Publishers and researchers know that it has never been easier to share the best work they produce with the world.  But they also know that their traditional business model is creating new walls around discoveries.  Universities can really help take down these walls, and the open-access compact is a highly significant tool for the job.”

Thomas C. Leonard
University Librarian, UC Berkeley

COPE, The Compact for Open-access Publishing Equity, supports equity of the business models by committing each university to “the timely establishment of durable mechanisms for underwriting reasonable publication charges for articles written by its faculty and published in fee-based open-access journals and for which other institutions would not be expected to provide funds.”

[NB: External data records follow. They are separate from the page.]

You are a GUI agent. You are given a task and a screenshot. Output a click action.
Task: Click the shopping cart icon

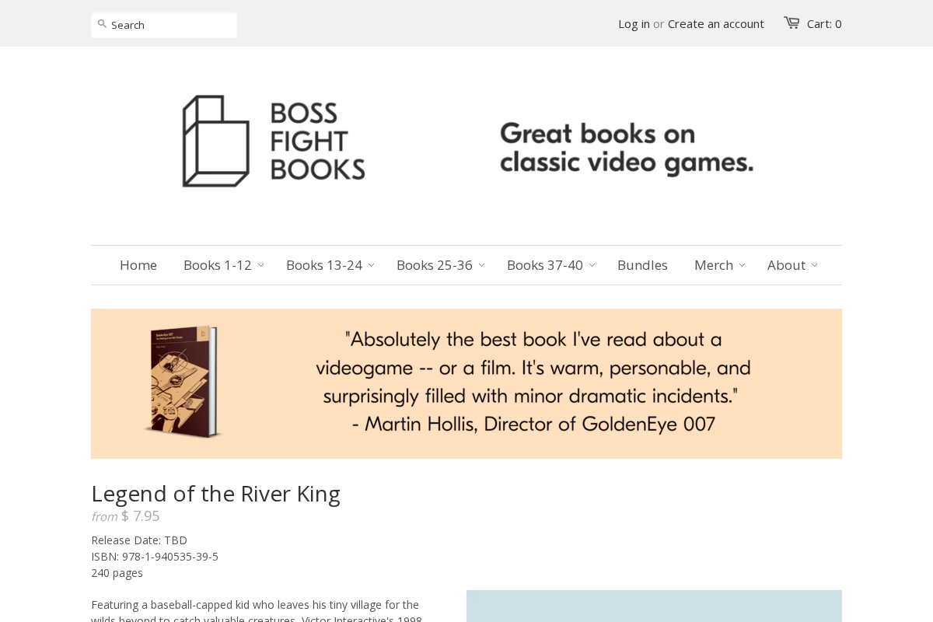point(791,23)
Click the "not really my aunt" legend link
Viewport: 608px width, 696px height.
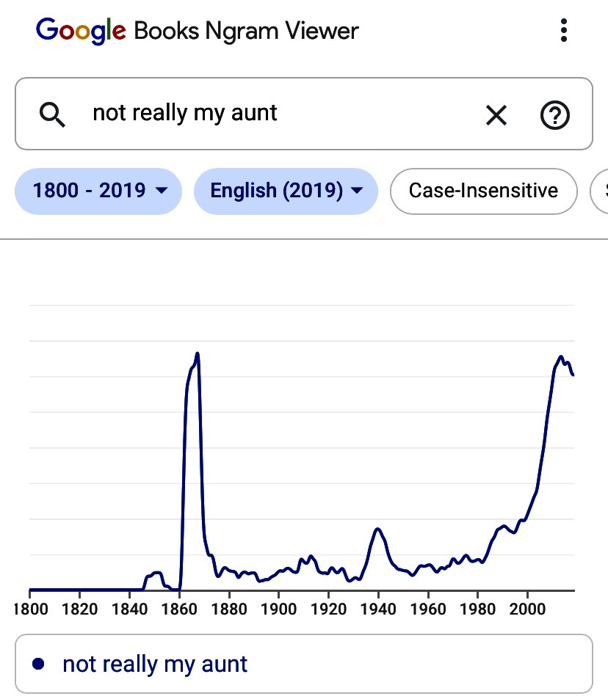pyautogui.click(x=155, y=664)
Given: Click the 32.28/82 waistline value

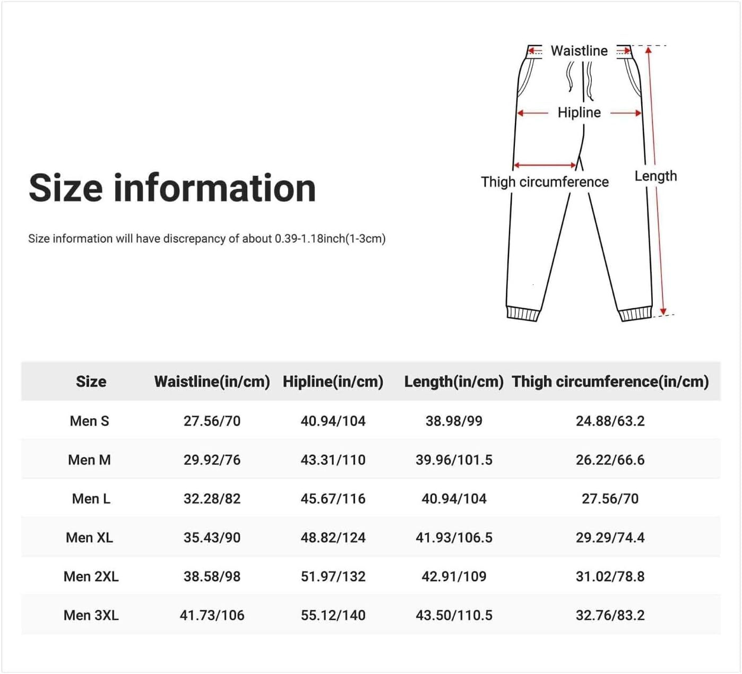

On September 14, 2009, Harvard joined Cornell, Dartmouth, the Massachusetts Institute of Technology, and the University of California, Berkeley, in formalizing a commitment to open-access publication.

Open-access journals make their articles available freely to anyone, while providing the same services common to all scholarly journals, such as management of the peer-review process, filtering, production, and distribution.

Since open-access journals do not charge subscription or other access fees, they must cover their operating expenses through other sources, including subventions, in-kind support, or, in a sizable minority of cases, processing fees paid by or on behalf of authors for submission to or publication in the journal.

Universities subsidize the costs of subscription journals by subscribing to them. Universities and funding agencies can provide equitable support for the processing-fee business model for open-access journals — to place the subscription-fee and processing-fee models on a more level playing field — by subsidizing processing fees as well.

The Harvard Open-Access Publishing Equity (HOPE) fund is Harvard’s implementation of the Compact. HOPE provides funds to Harvard authors to reimburse processing fees for articles published in open-access journals.